Information supplied
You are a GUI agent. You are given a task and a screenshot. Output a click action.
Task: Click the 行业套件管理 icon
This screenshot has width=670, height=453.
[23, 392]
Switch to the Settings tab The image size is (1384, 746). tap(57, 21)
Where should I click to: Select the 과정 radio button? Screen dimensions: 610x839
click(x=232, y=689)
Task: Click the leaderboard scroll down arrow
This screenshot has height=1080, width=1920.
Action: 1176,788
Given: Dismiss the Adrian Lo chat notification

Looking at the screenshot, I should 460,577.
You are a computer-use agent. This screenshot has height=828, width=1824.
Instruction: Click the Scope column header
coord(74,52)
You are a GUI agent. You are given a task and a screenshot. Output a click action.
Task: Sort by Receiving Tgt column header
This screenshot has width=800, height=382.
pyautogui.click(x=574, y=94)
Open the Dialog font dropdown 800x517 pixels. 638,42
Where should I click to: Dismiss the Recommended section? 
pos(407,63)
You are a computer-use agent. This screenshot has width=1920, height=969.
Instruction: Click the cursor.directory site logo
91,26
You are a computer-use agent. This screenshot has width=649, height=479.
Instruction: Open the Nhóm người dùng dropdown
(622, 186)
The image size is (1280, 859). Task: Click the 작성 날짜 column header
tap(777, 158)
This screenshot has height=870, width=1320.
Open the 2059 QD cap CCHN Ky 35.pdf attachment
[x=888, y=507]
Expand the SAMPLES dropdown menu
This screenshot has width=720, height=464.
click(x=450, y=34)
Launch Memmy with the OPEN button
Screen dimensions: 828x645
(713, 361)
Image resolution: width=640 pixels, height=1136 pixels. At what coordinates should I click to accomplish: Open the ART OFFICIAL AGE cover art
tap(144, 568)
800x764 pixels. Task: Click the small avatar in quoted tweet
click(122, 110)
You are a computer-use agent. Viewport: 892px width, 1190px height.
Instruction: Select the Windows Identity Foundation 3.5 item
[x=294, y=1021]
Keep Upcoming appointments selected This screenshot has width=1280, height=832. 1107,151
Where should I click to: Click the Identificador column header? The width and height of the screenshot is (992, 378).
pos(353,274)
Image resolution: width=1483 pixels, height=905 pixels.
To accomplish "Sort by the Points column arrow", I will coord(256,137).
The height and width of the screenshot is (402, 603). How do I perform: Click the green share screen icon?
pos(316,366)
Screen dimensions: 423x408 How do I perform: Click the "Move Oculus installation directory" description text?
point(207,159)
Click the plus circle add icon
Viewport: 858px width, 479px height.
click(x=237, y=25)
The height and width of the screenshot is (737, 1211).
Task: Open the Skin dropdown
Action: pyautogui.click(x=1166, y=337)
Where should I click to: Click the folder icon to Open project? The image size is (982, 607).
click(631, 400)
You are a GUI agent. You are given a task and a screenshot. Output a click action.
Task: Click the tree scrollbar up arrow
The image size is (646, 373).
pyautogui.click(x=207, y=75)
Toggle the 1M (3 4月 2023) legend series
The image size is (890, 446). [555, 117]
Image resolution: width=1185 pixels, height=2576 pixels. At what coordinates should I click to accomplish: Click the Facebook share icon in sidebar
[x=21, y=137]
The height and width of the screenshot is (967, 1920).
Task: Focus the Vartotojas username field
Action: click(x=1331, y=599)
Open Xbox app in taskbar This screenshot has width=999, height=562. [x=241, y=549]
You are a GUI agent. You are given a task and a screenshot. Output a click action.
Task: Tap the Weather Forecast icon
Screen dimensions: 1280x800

What to produce
Word for word, repeat the lines from the one holding "The image size is (646, 373)." through the last line of the entries, both included.

Response to this task
The image size is (646, 373).
pyautogui.click(x=207, y=75)
Toggle the 1M (3 4月 2023) legend series
The image size is (890, 446). [555, 117]
Image resolution: width=1185 pixels, height=2576 pixels. At what coordinates should I click to accomplish: Click the Facebook share icon in sidebar
[x=21, y=137]
The height and width of the screenshot is (967, 1920).
Task: Focus the Vartotojas username field
Action: click(x=1331, y=599)
Open Xbox app in taskbar This screenshot has width=999, height=562. [x=241, y=549]
You are a GUI agent. You are given a task and a screenshot. Output a click action.
Task: Tap the Weather Forecast icon
Screen dimensions: 1280x800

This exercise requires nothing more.